● Short exercise: Count the lines below that contain the string "beside", matching case exactly, and give only the number.

========

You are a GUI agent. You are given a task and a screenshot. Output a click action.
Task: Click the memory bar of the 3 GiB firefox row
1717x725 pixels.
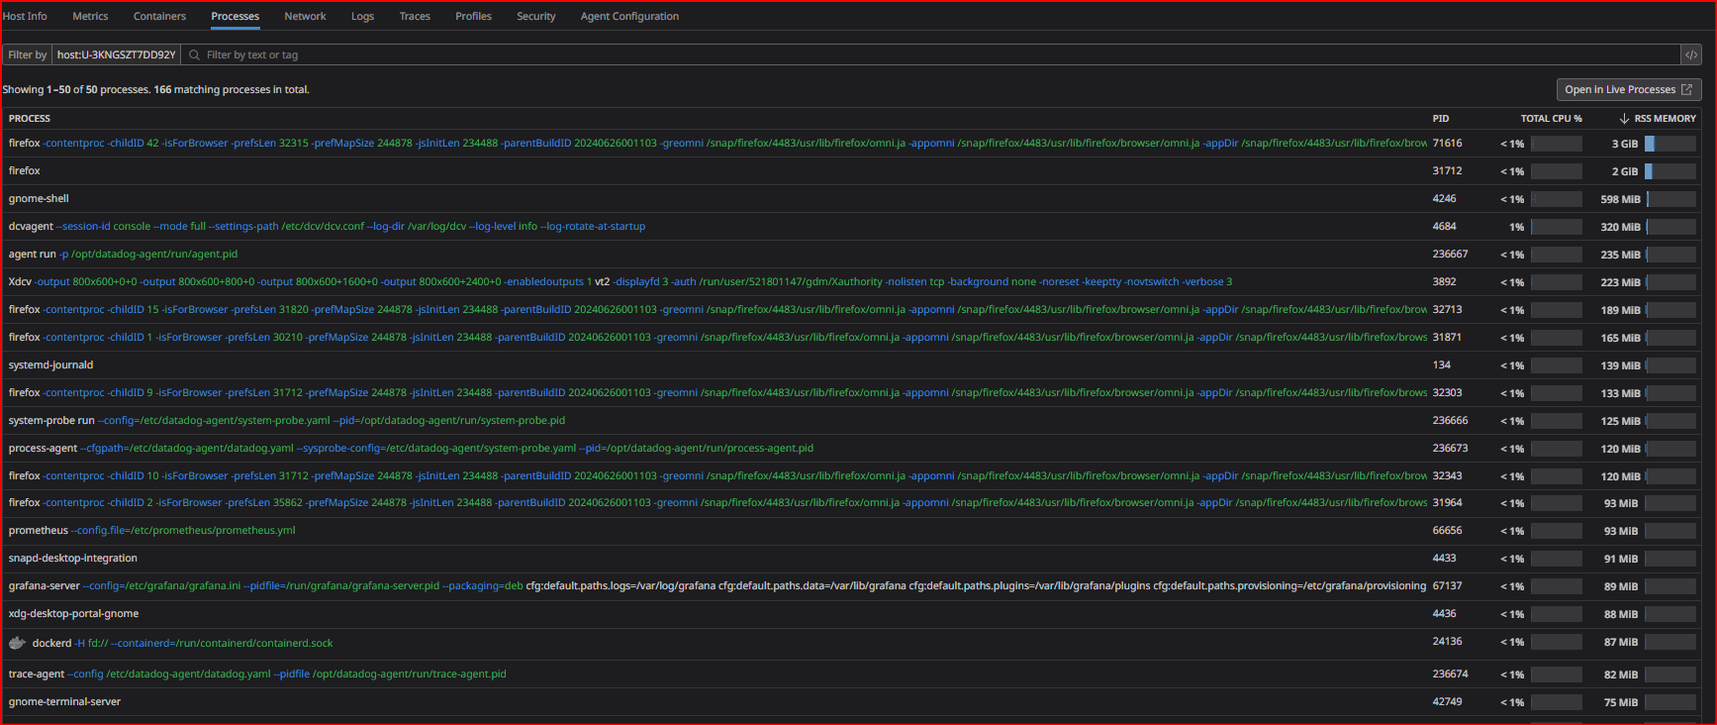pos(1670,144)
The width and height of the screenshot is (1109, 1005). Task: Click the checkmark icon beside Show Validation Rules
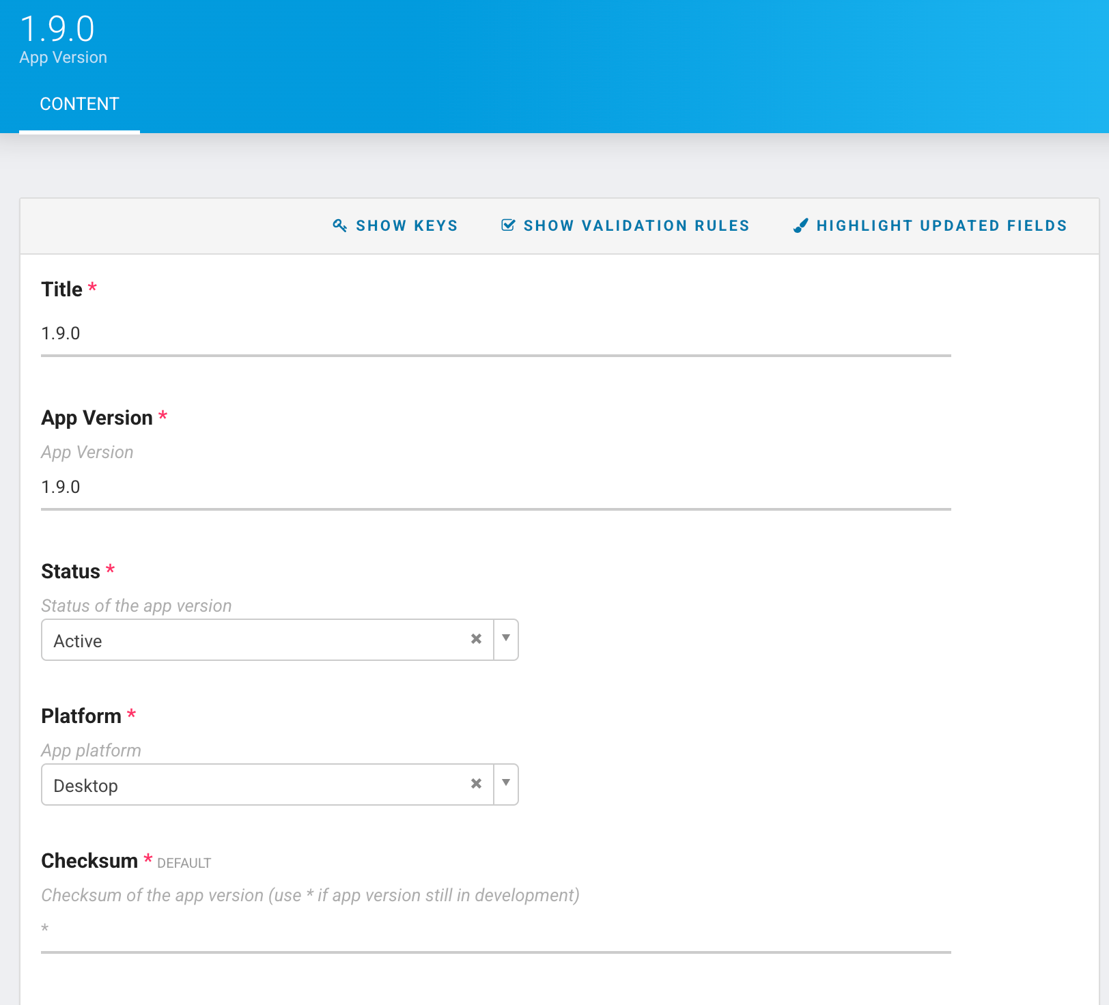click(508, 225)
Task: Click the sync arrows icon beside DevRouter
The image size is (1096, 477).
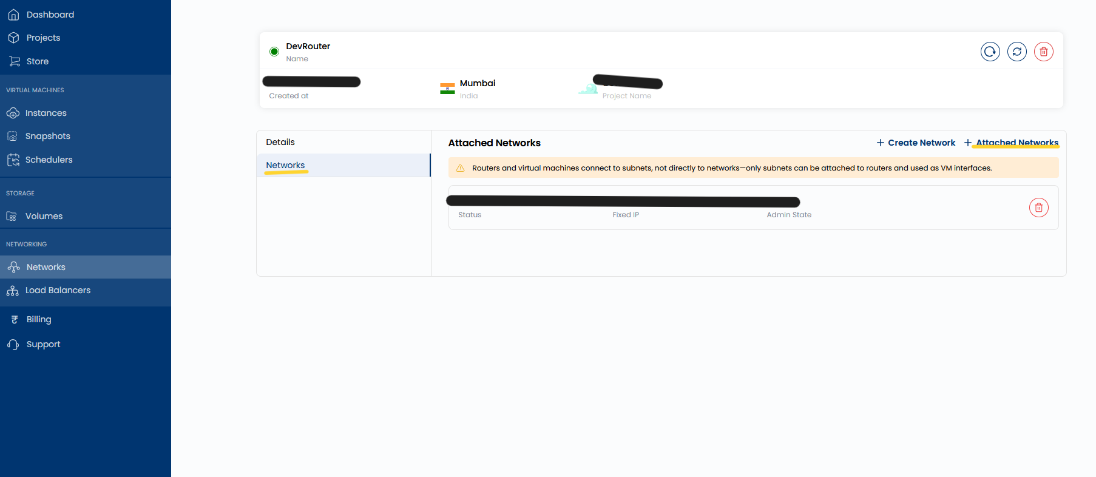Action: (1017, 52)
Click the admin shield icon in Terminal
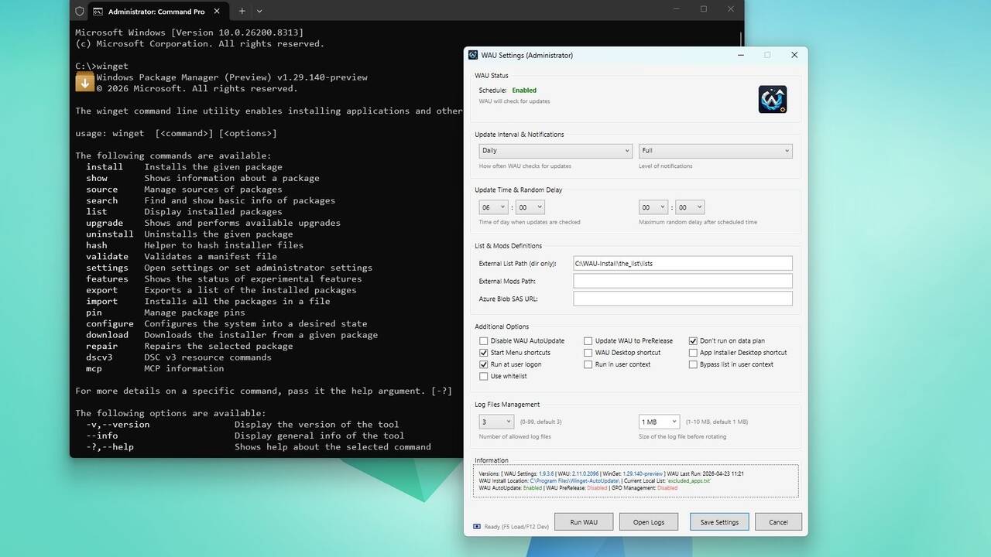Image resolution: width=991 pixels, height=557 pixels. pyautogui.click(x=79, y=12)
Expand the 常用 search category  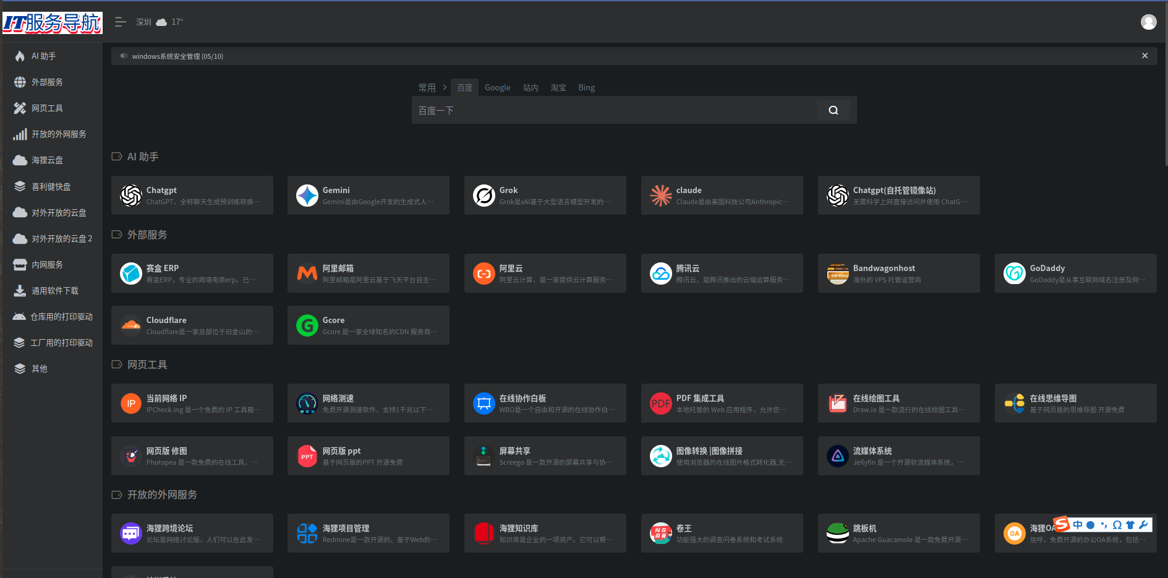tap(427, 88)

========

● Response to the exercise: 2